L’auteur d’Alger Pleure estime que le fait d’être « musulman, avec une barbe et issu de l’immigration » fait de lui « une sorte d’épouvantail que certains politiques, en manque de buzz et ayant besoin de visibilité, utilisent régulièrement pour relancer le débat sur la présence musulmane en France ».

Le rappeur franco-algérien qui a porté plainte pour diffamation réclame une condamnation et des excuses publiques de la part de la députée. Il assure qu’il ne laissera «passer les propos de ceux qui se permettent de me faire dire des choses que je n’ai pas dites ou de me prêter des intentions qui ne sont pas les miennes».

Décidé à aller au bout de sa démarche, l’artiste défie la députée LREM « de prouver que j’ai vraiment fait des appels au meurtre, que j’ai été dans quelque chose d’ambigu concernant cette idéologie mortifère.
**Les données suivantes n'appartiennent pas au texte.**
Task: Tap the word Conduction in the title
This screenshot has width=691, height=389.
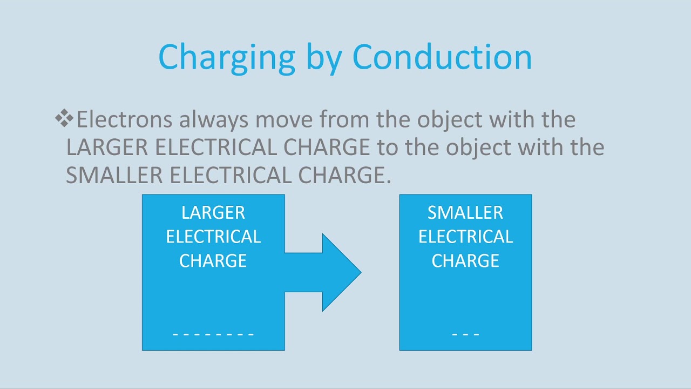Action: (x=442, y=56)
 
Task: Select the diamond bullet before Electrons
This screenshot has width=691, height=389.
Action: (x=64, y=118)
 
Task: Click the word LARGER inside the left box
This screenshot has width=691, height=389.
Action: (x=213, y=213)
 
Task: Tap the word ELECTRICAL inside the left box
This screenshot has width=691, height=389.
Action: (x=213, y=237)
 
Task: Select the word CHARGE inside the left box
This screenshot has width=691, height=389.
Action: (x=213, y=261)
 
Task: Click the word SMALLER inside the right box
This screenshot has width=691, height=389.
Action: (x=465, y=213)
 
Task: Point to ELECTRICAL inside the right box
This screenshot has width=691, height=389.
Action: (x=465, y=237)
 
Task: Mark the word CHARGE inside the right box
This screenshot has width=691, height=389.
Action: (x=465, y=261)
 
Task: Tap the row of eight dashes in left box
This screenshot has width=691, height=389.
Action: (x=213, y=334)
Ce qui est impossible ».

Par ailleurs, Médine regrette que les politiques ne s’intéressent plus aux débats d’idée.  «J’ai l’impression que le temps du dialogue est révolu», regrette-t-il. Il précise : «J’ai la possibilité, en tant qu’artiste populaire, de répondre à cette dérive radicale. Je connais les moyens d’accéder aux médias, je connais le chemin juridique qui me permettra de faire valoir mes droits. Je suis exposé, je suis dans la lumière et je dois servir d’exemple, voire de symbole à tous les gens qui me suivent».